For the second time in two weeks—and the second time in a year, or ever—I defeated my friend Bill, a four-day-a-week, multi-decade tennis player.

Most satisfying was not just that I won 10-8 after an hour and a half for one set, and right after playing two hours of doubles. Nor that I won though he served first, and I was under pressure each time I served… because I was only ahead once at 9-8. Nor even that I won after losing breaking opportunities the first two times he served, when I had him love-30 and lost, and then love-40 and lost. No, the major achievement was that I was dejected with my early missed chances, then broken to 2-5, sure I was headed for our familiar year-long pattern, where I lose 2-6, or maybe 3-6…and then I came back from the pit, held on, and actually won the set!

It takes a lot to stay focused and not accept predictable defeat. I would talk to myself softly, saying “you can do it…don’t give up…dig deeper…watch the ball.” Last week, I played a tough opponent, and it was close. I was serving at 5-5, after coming back from 3-4 or 3-5. Suddenly I missed one shot in a long rally, and I was down love-30…and I knew I had lost the set. I just felt it. I dug deep that day, but into a hole I thought was 100 feet deep, and I was at the bottom of it and couldn’t see any way to climb out. So my vision came true, and I lost 5-7.

What the hell was that about? How could I be so negative, so sure of losing, so wimpy about fighting. There were no inner resources to call upon. I hated it. I became a “loser.” That’s not who I want to be. If I can’t be a “killer” on the court, at least I can be an “optimist” or a “hopeful.” But not that day. It was impossible.

In 1962 when I was hitchhiking around the country for five months, I visited my oldest cousin. Her roommate’s boy friend, I was told, was a hit man for the Chicago mafia. A nice enough guy who bought us take-out pizza. Sitting around the kitchen table, being shown the mink underwear top and bottom that this killer had bought for his girl friend, he told me that when he was born, he was so angry that he came out with both fists already clenched. He was a fighter from birth.

I’ll bet he would have been a deadly opponent on a tennis court!

This fellow Jure Robic, the endurance cyclist I just wrote about, became a totally different persona when competing. His friend said “he was very polite and nice when he was not on the bike, but absolutely the most unpleasant person you could imagine in a race…We discovered (he was) someone we were absolutely afraid of.”
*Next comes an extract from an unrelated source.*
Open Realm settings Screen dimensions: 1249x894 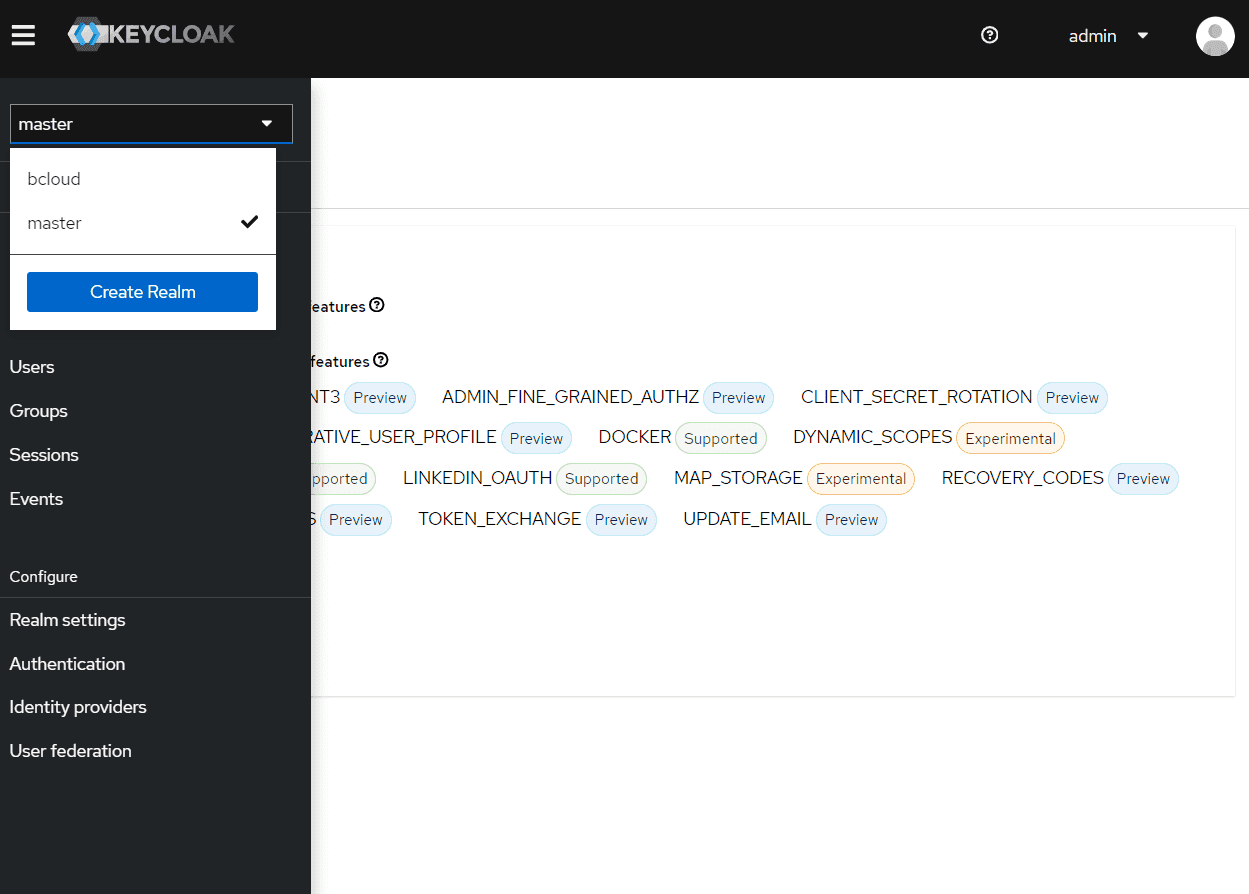tap(67, 620)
I sure would like to be tougher, more aggressive and ornery when I am playing tennis. If I can’t BE a killer, if I can’t walk out on the court eager to obliterate the enemy, with my fists clenched and my mouth snarling, can’t I at least PRETEND that I want to decimate and destroy my opponents? IMAGINE that I am a rough, tough, macho meany. Maybe I have to scrunch up my face in the mirror, spit into the sink, and smash a grapefruit with my bare hands. That might fire up my juices. What do you think? What do you do when you are competing and really want to win?

And of course all these thoughts and actions can apply to other parts of your life beyond sports…but you already realized that, didn’t you?